Required tasks —
1. Which two documents does the estate planning passage call the key documents in estate planning?
2. Please duplicate the estate planning passage word for word, from "Next, make sure" to "the same time.".

Source extract —
==================================================

Yes, talking about money can be uncomfortable; we’re used to our parents taking care of us, so reversing the caregiver dynamic between parent and child is not easy. But you wouldn’t hesitate to encourage them to get nursing care to aid an aging body. Similarly, helping them devise a well-constructed estate plan can shore up financial health.


Parents still getting A+ checkups from their doctor? That’s probably an even better time to broach the subject, before the stress and worry that comes from debilitation or illness distracts everyone from long-term planning. And since, in many cases, people don’t understand or acknowledge when they have become incapacitated, it’s better to formalize their wishes now before they could become targets of people who don’t have their best interests at heart.


So, let’s take stock of where we are. Assuming your parents can still make decisions for themselves, the first question is: Do the parents have an estate plan and, if they do, does it reflect their current wishes? Estate plans are often a snapshot of a specific time in our lives. But the people or the projects that were once priorities may not be the top priorities today. Plans to fund college educations and weddings may now be replaced with paying for private school tuition for grandchildren or a late-in-life philanthropic interest. Estate plans should be refreshed regularly to reflect a current picture of financial goals and values.


The two key documents in estate planning are a durable financial power of attorney and a health care directive. A financial power of attorney, which enables an agent chosen by a parent to make certain financial decisions on behalf of that parent, must be durable so it can remain valid after a parent’s incapacity. The health care directive provides the same authority for medical decisions. It should also contain the parent’s living will to spell out end-of-life preferences.


Next, make sure that the parents have a revocable, or living, trust. Like a will, a trust provides heirs with a roadmap to how an individual wants their assets distributed. But unlike wills, trusts don’t have to go through the probate courts, making the transfer of assets easy, efficient and private. Next, encourage parents to designate successor trustees. Typically, each spouse will choose the other as their fiduciary. If they are close in age, it makes sense to have a backup — in case they pass away or become incapacitated at around the same time.

==================================================

Records taken from a dataset —

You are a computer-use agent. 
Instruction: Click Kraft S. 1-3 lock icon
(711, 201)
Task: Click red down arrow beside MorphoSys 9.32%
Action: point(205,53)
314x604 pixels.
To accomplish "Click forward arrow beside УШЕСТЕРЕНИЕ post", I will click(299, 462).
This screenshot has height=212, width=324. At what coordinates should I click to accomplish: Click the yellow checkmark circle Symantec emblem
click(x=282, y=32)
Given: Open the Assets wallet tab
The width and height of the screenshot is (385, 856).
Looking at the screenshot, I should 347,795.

==================================================

Solved problems —
1. A durable financial power of attorney and a health care directive.

2.
Next, make sure that the parents have a revocable, or living, trust. Like a will, a trust provides heirs with a roadmap to how an individual wants their assets distributed. But unlike wills, trusts don’t have to go through the probate courts, making the transfer of assets easy, efficient and private. Next, encourage parents to designate successor trustees. Typically, each spouse will choose the other as their fiduciary. If they are close in age, it makes sense to have a backup — in case they pass away or become incapacitated at around the same time.